Valor: Vão taxar o informal?
 
Marinho: Não.
 
Valor: Tem como?
 
Marinho: Aí, seria a CPMF, né? Mas essa é uma discussão que não amadureceu. É uma discussão que precisa ser travada em algum momento mais adiante. Se o Legislativo não está disposto a encarar essa discussão, ela nem sequer vai começar.
 
Valor: O senhor vai ajudar na costura política da reforma tributária?
 
Marinho: O meu papel é de ser secretário especial de Previdência e Trabalho. E você está vendo o tamanho e a complexidade da nossa pauta.

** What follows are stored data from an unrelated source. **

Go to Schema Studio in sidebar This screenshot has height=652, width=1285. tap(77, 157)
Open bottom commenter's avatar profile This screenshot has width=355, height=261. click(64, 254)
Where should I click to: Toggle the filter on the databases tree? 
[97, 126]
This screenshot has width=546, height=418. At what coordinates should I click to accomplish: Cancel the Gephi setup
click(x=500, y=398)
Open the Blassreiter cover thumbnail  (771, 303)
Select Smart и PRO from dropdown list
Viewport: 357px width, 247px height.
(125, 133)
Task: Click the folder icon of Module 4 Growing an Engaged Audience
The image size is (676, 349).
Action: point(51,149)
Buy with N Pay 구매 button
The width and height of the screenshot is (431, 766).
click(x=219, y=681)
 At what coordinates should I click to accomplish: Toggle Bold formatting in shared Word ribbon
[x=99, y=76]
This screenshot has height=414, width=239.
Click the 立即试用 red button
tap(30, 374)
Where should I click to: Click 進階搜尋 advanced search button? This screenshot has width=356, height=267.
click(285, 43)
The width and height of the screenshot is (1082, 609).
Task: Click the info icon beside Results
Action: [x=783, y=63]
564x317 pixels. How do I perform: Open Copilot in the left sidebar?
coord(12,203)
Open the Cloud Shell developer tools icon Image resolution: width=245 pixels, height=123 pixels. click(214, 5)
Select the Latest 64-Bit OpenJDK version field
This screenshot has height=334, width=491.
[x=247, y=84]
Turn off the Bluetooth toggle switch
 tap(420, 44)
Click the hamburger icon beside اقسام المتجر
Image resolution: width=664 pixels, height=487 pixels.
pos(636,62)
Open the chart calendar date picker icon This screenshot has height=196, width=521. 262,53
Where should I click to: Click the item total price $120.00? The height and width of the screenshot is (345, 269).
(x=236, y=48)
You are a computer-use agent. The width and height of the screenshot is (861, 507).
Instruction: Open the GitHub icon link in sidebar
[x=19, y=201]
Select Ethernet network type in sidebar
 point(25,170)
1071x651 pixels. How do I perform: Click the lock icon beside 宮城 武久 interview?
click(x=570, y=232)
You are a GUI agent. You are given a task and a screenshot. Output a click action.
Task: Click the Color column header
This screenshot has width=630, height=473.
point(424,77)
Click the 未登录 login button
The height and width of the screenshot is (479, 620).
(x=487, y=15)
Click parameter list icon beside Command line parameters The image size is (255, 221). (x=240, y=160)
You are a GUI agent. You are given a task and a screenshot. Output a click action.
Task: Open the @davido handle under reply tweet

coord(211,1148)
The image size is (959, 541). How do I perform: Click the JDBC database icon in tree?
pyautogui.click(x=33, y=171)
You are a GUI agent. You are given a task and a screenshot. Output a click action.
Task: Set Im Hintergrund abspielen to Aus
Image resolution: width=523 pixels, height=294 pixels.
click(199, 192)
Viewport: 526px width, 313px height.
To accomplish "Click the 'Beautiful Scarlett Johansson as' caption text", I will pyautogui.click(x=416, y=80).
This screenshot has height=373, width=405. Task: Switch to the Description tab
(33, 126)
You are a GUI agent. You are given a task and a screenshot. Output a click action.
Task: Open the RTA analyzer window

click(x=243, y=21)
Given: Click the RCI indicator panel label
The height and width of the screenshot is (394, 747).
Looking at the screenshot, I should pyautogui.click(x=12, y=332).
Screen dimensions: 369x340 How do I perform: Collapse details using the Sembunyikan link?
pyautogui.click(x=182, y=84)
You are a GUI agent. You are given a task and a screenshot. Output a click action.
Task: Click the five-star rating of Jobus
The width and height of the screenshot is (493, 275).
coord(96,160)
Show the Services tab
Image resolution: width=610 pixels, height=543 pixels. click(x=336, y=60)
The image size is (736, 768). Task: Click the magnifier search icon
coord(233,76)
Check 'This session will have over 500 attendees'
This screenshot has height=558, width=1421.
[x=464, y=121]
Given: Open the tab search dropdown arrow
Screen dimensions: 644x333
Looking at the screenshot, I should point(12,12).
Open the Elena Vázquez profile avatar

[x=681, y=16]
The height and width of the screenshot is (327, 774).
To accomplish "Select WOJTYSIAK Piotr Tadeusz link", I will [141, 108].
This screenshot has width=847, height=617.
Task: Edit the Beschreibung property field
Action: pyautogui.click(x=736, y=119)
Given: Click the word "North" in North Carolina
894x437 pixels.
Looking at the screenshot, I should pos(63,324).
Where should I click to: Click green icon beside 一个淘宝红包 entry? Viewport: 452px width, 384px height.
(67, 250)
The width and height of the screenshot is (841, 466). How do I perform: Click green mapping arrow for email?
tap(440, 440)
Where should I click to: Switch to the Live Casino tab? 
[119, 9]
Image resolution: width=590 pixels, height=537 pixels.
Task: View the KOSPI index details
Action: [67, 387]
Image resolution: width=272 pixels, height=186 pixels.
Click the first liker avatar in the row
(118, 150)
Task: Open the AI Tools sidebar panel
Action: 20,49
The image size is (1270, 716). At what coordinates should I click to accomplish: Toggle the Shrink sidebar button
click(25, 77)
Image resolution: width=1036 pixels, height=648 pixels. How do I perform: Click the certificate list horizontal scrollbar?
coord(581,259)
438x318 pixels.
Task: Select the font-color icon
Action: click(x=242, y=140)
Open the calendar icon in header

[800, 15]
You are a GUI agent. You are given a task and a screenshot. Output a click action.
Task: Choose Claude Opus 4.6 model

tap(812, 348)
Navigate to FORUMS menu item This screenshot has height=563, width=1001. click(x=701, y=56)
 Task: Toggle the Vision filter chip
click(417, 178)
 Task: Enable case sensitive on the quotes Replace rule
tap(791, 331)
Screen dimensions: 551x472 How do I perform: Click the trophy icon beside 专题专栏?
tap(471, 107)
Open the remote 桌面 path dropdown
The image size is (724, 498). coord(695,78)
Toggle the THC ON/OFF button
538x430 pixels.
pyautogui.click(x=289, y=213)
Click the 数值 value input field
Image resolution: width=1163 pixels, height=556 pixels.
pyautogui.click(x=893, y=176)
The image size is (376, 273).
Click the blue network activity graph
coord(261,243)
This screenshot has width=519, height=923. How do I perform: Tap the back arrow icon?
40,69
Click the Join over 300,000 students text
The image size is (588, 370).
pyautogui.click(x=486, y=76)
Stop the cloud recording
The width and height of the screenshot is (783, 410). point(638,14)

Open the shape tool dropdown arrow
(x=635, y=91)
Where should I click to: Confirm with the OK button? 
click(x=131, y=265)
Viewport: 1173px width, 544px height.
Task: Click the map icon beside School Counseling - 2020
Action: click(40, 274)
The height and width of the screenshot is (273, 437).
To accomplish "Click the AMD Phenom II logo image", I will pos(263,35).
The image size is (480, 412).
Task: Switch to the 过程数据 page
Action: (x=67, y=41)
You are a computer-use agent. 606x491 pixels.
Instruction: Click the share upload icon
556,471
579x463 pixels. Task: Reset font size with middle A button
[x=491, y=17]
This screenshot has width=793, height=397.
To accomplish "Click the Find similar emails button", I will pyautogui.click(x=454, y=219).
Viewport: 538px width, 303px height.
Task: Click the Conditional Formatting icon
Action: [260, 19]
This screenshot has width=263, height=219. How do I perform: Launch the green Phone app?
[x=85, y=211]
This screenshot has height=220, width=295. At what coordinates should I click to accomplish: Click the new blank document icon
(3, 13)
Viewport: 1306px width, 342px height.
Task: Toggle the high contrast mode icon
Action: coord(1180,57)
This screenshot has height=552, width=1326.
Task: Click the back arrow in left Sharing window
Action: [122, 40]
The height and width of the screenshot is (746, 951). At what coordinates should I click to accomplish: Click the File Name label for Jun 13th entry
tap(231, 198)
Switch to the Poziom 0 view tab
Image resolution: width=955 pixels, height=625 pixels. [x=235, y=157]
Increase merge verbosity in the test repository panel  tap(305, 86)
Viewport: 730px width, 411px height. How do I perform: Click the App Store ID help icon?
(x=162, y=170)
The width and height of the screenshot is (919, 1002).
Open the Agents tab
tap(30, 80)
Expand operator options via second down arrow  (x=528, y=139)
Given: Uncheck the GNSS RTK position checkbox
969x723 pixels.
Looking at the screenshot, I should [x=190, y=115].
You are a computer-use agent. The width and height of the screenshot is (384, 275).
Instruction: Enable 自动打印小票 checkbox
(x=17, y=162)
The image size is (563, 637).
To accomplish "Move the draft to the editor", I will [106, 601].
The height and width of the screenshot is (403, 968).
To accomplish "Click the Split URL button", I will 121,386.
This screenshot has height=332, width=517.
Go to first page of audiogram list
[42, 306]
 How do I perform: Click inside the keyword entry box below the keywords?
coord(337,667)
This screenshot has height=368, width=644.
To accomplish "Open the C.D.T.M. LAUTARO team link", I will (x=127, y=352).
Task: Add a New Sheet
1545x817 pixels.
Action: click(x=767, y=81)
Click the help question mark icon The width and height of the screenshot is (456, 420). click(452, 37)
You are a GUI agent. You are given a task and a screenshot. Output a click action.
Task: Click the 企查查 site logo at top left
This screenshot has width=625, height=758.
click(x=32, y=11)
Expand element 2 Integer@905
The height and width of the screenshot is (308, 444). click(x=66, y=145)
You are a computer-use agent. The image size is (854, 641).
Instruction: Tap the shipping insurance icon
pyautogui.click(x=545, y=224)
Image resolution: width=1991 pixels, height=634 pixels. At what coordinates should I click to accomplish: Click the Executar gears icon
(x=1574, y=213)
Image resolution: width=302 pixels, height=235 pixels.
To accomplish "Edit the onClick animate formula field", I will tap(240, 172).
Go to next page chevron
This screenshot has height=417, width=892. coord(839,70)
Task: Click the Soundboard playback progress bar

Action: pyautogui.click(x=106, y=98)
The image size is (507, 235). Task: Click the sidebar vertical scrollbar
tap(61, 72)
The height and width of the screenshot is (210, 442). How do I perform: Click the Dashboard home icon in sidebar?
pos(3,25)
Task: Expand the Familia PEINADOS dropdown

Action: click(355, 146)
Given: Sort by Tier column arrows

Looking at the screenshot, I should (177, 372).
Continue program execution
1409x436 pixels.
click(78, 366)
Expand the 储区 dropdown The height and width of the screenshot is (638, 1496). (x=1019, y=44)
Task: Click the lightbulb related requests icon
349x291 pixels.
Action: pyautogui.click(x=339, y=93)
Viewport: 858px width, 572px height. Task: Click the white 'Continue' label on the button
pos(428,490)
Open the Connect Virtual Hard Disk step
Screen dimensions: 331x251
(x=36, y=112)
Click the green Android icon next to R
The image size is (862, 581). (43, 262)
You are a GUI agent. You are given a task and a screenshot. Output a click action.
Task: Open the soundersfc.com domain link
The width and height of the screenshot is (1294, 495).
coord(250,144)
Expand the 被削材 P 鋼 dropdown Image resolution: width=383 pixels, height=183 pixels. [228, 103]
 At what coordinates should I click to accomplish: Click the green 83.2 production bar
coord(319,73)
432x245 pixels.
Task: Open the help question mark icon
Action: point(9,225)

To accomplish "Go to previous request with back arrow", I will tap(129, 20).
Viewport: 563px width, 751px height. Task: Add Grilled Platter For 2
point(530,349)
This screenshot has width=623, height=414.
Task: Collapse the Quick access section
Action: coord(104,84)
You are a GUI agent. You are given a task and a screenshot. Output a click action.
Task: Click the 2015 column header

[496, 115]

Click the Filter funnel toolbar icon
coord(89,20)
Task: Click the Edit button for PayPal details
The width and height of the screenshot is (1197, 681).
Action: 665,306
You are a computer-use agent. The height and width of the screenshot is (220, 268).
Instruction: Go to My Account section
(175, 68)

A interlocução política desse processo é do general [Luiz Eduardo] Ramos [chefe da Secretaria de Governo]. Nosso trabalho é ajudar nessa interlocução, pela nossa relação, mas sempre no aspecto técnico.
 
Valor: A ideia de capitalização continua no radar do ministro Paulo Guedes. O governo está disposto a encaminhar em algum momento este assunto?
 
Marinho: Esse é um tema que não está maduro. É um fato que o sistema que nós temos, que é o solidário, ele tem dificuldades de fechar suas contas. A reforma paramétrica que foi feita agora vai ter um prazo. Espero que demore 20 a 25 anos. Mas em algum momento a sociedade vai ter que se debruçar novamente no tema. Acredito que capitalização, em 2020, não. Pode ser até neste governo, passada a eleição municipal.
 
Valor: O que o senhor espera do emprego para 2020?
 
Marinho: A questão do desemprego no Brasil hoje tem muito mais a ver com uma questão estrutural. Não é uma questão simplesmente de oferta e de procura. Há uma mudança no perfil do mercado de trabalho. É por isso que a queda dos índices tem sido tão gradual. Nós imaginamos que em 2022 gente deve recuar para menos de um dígito. Mas nada de espetacular. Alto. Uns 9,5%. Vai depender muito do crescimento econômico. Se a gente tiver mesmo 2,5% a 3% nos próximos três anos, essa mudança pode ser mais intensa. Porque os empregos que serão gerados serão sobretudo na área da construção civil, na área têxtil, segmentos que empregam de forma mais intensiva. Uma coisa é o emprego formal, e outra coisa é a ocupação de pessoas. Esse sim, eu acho que vai ser bastante vigoroso nos próximos anos.
 
Valor: O que esperar de mudança no INSS em 2020?
 
Marinho: O INSS vai continuar com seu processo de modernização. Houve um trabalho muito forte neste ano de digitalizar seus serviços, melhorar sua performance, de diminuir estoques de processo que estavam represados. Espero que até março do próximo ano a prova de vida seja digital também. Já fizemos piloto em 14 cidades e estamos agora ultimando os preparativos para evitar que 3 milhões de pessoas, todos os meses, se desloquem para postos de atendimento e bancos para fazer a prova de vida.